* **RECORDS PROVIDED**:
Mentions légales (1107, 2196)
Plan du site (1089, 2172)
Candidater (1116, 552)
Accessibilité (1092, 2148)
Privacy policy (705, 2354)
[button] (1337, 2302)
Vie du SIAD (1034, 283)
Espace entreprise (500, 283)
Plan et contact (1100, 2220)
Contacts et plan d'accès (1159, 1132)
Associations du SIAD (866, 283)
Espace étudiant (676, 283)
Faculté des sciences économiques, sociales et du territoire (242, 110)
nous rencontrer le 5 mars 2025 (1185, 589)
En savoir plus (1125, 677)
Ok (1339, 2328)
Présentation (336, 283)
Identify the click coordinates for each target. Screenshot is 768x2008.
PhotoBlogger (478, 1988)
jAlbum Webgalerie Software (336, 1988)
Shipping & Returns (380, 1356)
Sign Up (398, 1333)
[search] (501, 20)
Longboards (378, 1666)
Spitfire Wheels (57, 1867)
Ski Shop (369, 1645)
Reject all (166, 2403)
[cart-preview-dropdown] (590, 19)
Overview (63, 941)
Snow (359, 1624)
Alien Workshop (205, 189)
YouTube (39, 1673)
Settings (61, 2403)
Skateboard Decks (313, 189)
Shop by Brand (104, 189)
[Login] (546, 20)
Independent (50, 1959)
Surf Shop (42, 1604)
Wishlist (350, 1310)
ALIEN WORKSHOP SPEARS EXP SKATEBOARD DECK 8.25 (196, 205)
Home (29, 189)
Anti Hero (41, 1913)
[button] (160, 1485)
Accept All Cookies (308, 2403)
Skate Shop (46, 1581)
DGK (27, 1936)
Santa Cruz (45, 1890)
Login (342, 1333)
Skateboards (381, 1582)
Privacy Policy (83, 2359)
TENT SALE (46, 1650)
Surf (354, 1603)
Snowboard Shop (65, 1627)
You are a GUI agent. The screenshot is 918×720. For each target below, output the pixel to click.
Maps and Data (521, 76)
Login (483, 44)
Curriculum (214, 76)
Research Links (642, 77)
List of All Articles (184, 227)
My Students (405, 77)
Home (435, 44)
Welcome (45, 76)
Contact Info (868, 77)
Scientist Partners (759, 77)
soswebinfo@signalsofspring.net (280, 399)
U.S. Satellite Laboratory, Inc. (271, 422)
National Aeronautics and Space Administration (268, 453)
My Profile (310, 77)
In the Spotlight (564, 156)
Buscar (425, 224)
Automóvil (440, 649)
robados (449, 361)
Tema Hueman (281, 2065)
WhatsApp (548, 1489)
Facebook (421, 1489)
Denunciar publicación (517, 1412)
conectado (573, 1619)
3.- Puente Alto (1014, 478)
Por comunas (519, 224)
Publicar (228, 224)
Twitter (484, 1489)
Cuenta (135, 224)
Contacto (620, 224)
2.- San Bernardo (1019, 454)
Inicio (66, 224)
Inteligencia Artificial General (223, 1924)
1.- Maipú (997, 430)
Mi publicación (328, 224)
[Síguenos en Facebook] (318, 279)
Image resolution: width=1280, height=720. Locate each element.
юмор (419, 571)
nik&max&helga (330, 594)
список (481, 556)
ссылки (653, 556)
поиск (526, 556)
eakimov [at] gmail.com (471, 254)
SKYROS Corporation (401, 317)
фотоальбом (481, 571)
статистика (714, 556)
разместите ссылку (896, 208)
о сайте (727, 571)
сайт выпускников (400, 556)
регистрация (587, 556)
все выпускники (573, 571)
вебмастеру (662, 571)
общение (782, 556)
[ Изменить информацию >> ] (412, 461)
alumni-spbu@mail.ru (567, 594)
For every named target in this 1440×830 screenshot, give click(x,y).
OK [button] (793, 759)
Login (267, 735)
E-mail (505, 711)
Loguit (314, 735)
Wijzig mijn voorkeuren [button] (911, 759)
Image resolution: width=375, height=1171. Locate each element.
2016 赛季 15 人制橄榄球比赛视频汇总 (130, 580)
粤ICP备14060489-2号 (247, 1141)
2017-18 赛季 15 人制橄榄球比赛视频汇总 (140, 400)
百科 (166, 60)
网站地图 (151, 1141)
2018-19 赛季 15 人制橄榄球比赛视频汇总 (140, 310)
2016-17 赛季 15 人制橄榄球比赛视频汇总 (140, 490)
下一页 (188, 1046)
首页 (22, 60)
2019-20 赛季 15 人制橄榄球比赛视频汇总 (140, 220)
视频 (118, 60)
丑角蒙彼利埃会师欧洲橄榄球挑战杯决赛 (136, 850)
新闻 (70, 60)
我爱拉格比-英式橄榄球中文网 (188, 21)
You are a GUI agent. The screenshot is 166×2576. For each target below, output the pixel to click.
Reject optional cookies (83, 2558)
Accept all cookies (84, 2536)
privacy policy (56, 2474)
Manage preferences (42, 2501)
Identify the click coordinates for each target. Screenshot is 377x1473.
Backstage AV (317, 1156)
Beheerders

* **REQUIREMENT**: Shift every answer coordinate by adding 65 to each number, and write out again all rows from the start of the rows up to and including the line with "Longboards (378, 1666)". Keep the lines that carry no answer, unchanged, in their places.

* **REPLY TO THE TASK**:
Mentions légales (1172, 2261)
Plan du site (1154, 2237)
Candidater (1181, 617)
Accessibilité (1157, 2213)
Privacy policy (770, 2419)
[button] (1402, 2367)
Vie du SIAD (1099, 348)
Espace entreprise (565, 348)
Plan et contact (1165, 2285)
Contacts et plan d'accès (1224, 1197)
Associations du SIAD (931, 348)
Espace étudiant (741, 348)
Faculté des sciences économiques, sociales et du territoire (307, 175)
nous rencontrer le 5 mars 2025 (1250, 654)
En savoir plus (1190, 742)
Ok (1404, 2393)
Présentation (401, 348)
Identify the click coordinates for each target. Screenshot is 768x2008.
PhotoBlogger (543, 2053)
jAlbum Webgalerie Software (401, 2053)
Shipping & Returns (445, 1421)
Sign Up (463, 1398)
[search] (566, 85)
Longboards (443, 1731)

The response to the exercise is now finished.